Matéria do "Estadão" sobre Castrações Gratuitas em São Paulo
Em virtude da reportagem veiculada na edição do jornal o Estado de São Paulo deste Domingo (03/06/2007), matéria que denuncia que “o que parece ser uma confusão cadastral encobre uma suspeita da fraude aos cofres públicos no Programa de Saúde Animal”, retiramos o nosso apoio à qualquer manifestação reivindicatória de verbas para castração, NESTE MOMENTO, junto à Secretaria Municipal de Saúde de São Paulo. Com esta atitude, não é nossa intenção, em hipótese alguma, colocar em cheque a idoneidade das cinco ONG’s credenciadas pela Prefeitura, mas enquanto o assunto não for amplamente debatido e esclarecido, nos reservamos o direito de buscar respostas às questões aventadas e soluções aos problemas apontados. Ou seja, não podemos endossar a manutenção do “status quo”, mas também precisamos da urgente ampliação e dinamização da castração gratuita na Cidade de São Paulo.
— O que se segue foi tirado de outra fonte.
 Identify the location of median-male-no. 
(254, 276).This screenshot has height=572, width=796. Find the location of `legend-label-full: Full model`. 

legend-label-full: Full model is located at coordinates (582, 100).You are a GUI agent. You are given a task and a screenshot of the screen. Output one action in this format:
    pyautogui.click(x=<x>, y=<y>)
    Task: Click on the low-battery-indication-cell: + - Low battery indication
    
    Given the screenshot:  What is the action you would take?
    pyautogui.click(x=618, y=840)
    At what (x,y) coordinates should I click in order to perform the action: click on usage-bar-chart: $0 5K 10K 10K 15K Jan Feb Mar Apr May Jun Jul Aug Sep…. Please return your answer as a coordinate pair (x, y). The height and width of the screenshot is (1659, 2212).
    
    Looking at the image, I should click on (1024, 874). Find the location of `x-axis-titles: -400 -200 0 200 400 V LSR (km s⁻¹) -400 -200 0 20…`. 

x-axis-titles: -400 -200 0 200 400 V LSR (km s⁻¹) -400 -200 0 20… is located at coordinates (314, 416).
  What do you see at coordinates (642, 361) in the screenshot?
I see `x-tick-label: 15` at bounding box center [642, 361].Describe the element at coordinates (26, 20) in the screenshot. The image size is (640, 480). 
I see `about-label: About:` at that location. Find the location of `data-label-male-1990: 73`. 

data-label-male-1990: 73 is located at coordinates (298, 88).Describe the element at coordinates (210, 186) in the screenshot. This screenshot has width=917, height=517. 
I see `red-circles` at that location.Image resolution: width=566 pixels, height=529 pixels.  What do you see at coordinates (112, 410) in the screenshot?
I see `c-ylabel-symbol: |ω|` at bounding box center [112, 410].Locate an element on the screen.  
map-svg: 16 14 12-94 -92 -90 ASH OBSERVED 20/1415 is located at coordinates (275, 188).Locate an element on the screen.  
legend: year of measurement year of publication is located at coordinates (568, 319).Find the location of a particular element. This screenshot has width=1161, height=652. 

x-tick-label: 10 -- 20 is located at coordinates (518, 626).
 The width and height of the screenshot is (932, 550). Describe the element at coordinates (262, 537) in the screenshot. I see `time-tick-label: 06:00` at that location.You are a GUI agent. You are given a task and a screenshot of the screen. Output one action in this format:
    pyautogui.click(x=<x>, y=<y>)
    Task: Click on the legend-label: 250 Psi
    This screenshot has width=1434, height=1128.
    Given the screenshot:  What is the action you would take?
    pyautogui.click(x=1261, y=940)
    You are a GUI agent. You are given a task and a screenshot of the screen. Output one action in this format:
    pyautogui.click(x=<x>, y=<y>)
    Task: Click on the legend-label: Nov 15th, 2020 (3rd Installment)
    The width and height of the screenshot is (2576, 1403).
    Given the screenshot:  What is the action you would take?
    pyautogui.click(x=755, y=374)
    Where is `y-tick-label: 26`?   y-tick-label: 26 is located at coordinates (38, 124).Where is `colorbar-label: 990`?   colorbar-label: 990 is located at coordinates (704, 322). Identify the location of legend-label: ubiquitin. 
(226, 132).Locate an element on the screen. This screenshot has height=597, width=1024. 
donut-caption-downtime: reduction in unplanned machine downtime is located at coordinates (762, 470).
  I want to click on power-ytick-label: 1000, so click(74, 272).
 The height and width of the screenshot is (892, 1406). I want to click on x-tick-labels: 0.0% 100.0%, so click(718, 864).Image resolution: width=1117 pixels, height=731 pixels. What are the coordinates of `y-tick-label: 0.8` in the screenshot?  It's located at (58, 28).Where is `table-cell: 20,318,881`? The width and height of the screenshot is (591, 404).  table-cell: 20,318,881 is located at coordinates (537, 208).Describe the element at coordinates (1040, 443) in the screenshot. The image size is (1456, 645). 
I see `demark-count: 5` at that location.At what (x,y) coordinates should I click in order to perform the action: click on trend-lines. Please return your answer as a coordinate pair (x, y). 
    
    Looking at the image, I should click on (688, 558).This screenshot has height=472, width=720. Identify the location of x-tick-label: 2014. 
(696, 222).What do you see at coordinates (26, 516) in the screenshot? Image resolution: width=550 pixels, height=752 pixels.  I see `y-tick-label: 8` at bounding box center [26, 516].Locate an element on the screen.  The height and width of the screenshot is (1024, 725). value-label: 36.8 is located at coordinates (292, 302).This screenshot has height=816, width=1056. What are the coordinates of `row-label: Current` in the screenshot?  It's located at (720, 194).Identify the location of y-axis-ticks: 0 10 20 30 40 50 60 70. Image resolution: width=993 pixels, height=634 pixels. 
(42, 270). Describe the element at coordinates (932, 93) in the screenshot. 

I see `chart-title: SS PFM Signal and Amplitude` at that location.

Várias perguntas precisam ser respondidas antes de entregarmos qualquer documento reivindicatório ao Executivo:
- O que é preciso fazer para melhorarmos o serviço de castração gratuita na Cidade de São Paulo?
- Você está contente com o atual modelo de trabalho?
- Como a culpa de possíveis fraudes é das “cachorreiras”, se é a ONG que encaminha os formulários preenchidos à Prefeitura para justificar as verbas?
- A própria presidente de uma ONG credenciada para buscar participação no programa em 2008 diz que o “sistema é passível de fraude” e que “é fácil se você quiser fraudar inventando nome de proprietários e procedimentos em animais”. Então, o que fazer? Onde está a fiscalização do CCZ e da COVISA?
- Quais os quesitos para a ONG ser credenciada? Dentre eles, não deveria haver a exigência de, pelo menos, uma sede? Estranho uma ONG que atende apenas por um celular e que funciona numa casa de família. Na matéria jornalística em questão, há referência da fundação de uma ONG por cinco amigas, entidade que está esperando receber verba para castração. Não deveriam ser observados itens como tempo de existência da ONG, serviços já prestados à comunidade, e outros?
Gostaríamos que a comunidade protecionista nos escrevesse, apresentando comentários e idéias. E, se necessário e se existirem, nos encaminhando também reclamações ou denúncias.
JOSÉ JANTÁLIA
Chefe de Gabinete - Vereador Aurélio Miguel
E.T.: E viva as “cachorreiras” (e os “cachorreiros”) do nosso Brasil varonil: vocês são a verdadeira força da proteção animal!!!